__What needs to be done__: Reproduce every entry word for word.

__Dataset excerpts__:
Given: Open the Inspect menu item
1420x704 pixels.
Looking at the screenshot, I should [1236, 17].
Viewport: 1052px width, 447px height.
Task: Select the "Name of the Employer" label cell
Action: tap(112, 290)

__Solution for this problem__:
Given: Open the Inspect menu item
1420x704 pixels.
Looking at the screenshot, I should [1236, 17].
Viewport: 1052px width, 447px height.
Task: Select the "Name of the Employer" label cell
Action: tap(112, 290)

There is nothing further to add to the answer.